In-context learning (ICL) examples provide few-shot demonstrations. They are rendered as input–output pairs inside the Instruction component’s Jinja2 template, giving the model concrete examples to follow.
Note (review needed): The instruct() icl_examples parameter API needs verification against the current source before documenting the full signature here.

Images

Pass images to instruct() with the images parameter. Accepts both Mellea ImageBlock and PIL images: 
from PIL import Image
from mellea import start_session
from mellea.core import ImageBlock

m = start_session()  # requires a vision-capable backend and model
pil_image = Image.open("photo.jpg")
img_block = ImageBlock.from_pil_image(pil_image)

response = m.instruct(
    "Describe what is in this image.",
    images=[img_block],
)
print(str(response))
# Output will vary — LLM responses depend on model and temperature.
Backend note: Vision requires a model that supports image inputs (e.g., qwen2.5vl:7b via the OpenAI backend). The default Ollama/Granite setup does not support images.
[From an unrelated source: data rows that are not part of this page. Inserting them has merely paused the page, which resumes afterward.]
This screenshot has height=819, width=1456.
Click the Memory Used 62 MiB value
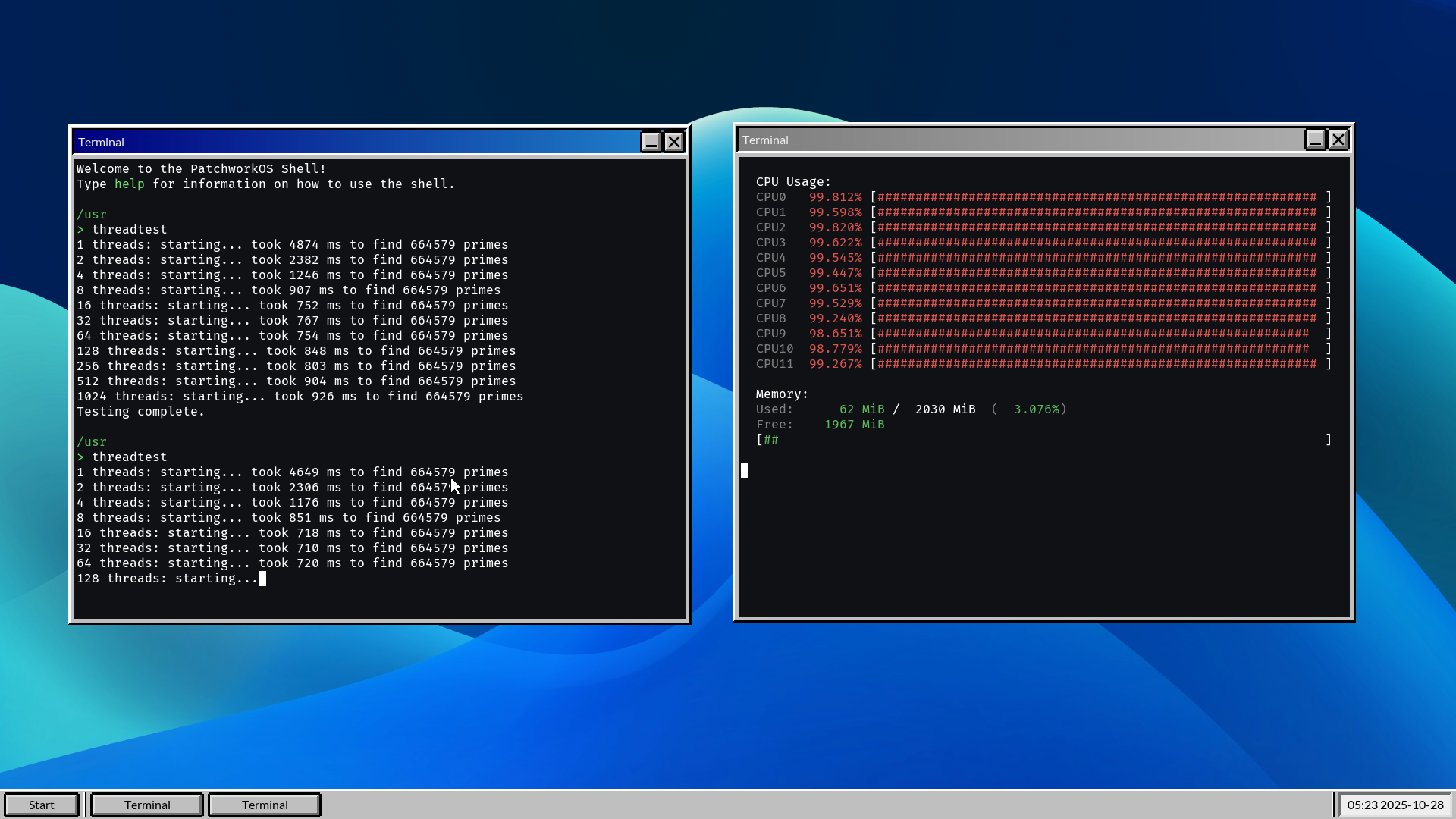coord(861,410)
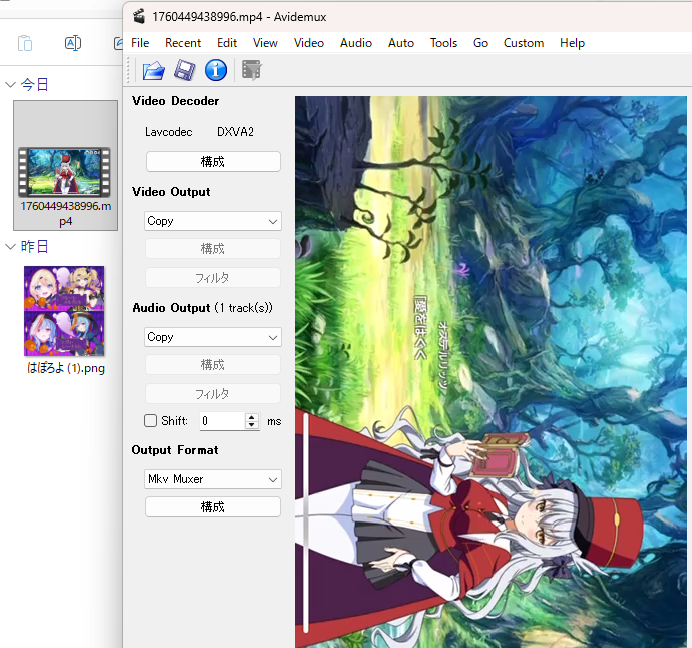
Task: Decrease the Shift ms value with down arrow
Action: [251, 426]
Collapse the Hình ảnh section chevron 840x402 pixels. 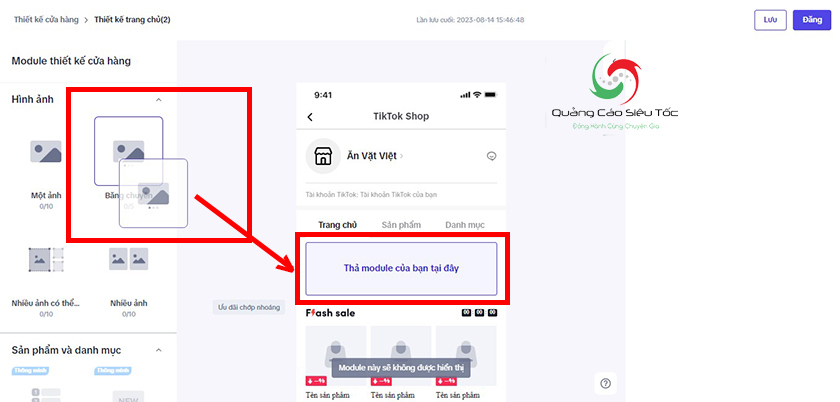[x=158, y=100]
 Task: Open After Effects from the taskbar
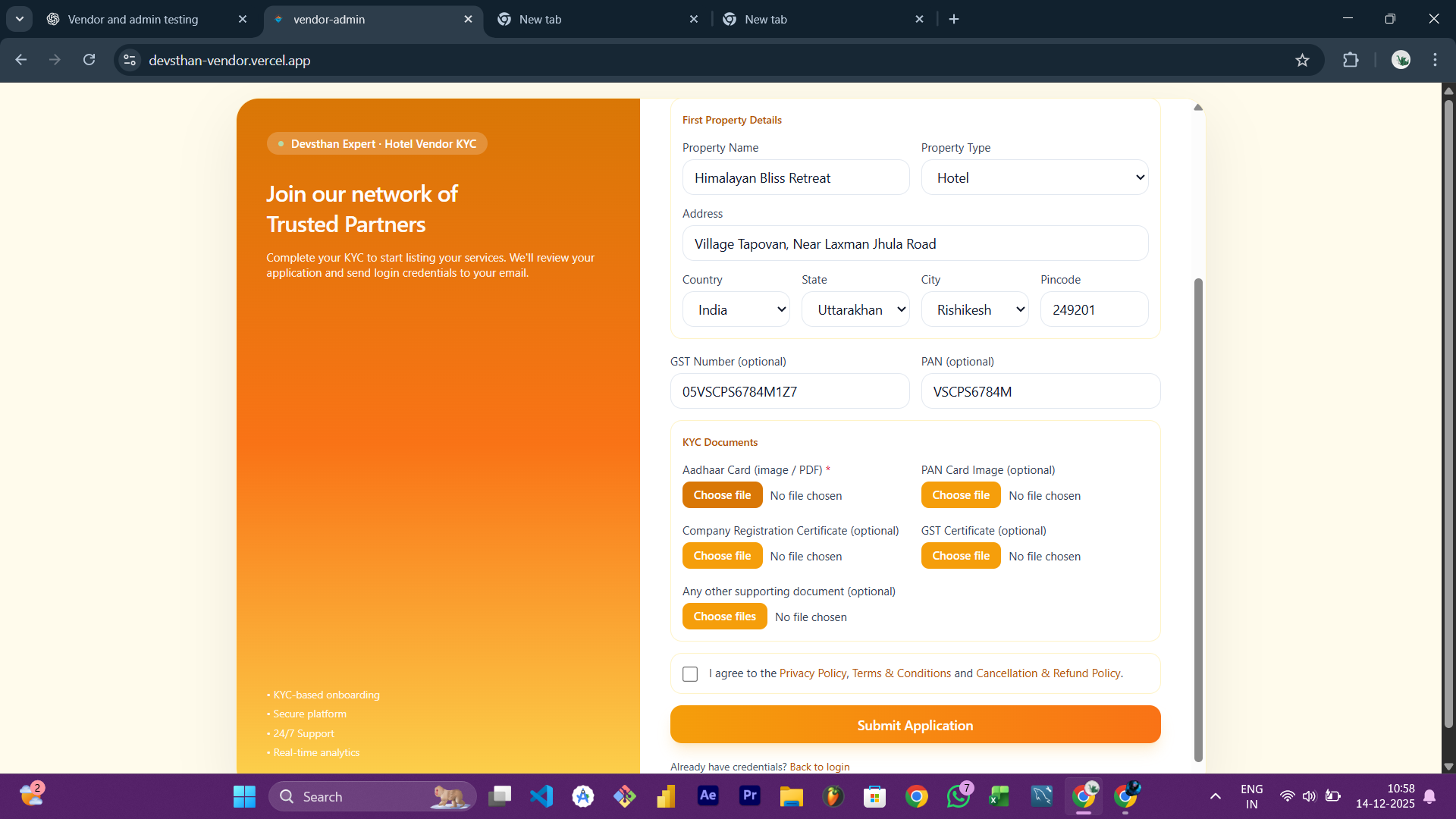(708, 795)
Multi-turn with ChatContext

instruct() works with ChatContext for stateful multi-turn conversations: 
from mellea import start_session
from mellea.stdlib.context import ChatContext

m = start_session(ctx=ChatContext())
m.chat("Make up a simple math problem.")
m.chat("Now solve the problem you just made up.")

print(str(m.ctx.last_output()))
# Output will vary — LLM responses depend on model and temperature.
ChatContext accumulates turns. SimpleContext (the default) discards the previous turn on each call.

chat() vs instruct()

chat() is a lighter-weight alternative that sends a plain message with no requirements and no sampling strategy: 
from mellea import start_session
from mellea.stdlib.context import ChatContext

m = start_session(ctx=ChatContext())
response = m.chat("What is 2 + 2?")
print(str(response))
Use chat() for conversational back-and-forth where you don’t need the IVR machinery. Use instruct() when you want requirements, validation, or structured output.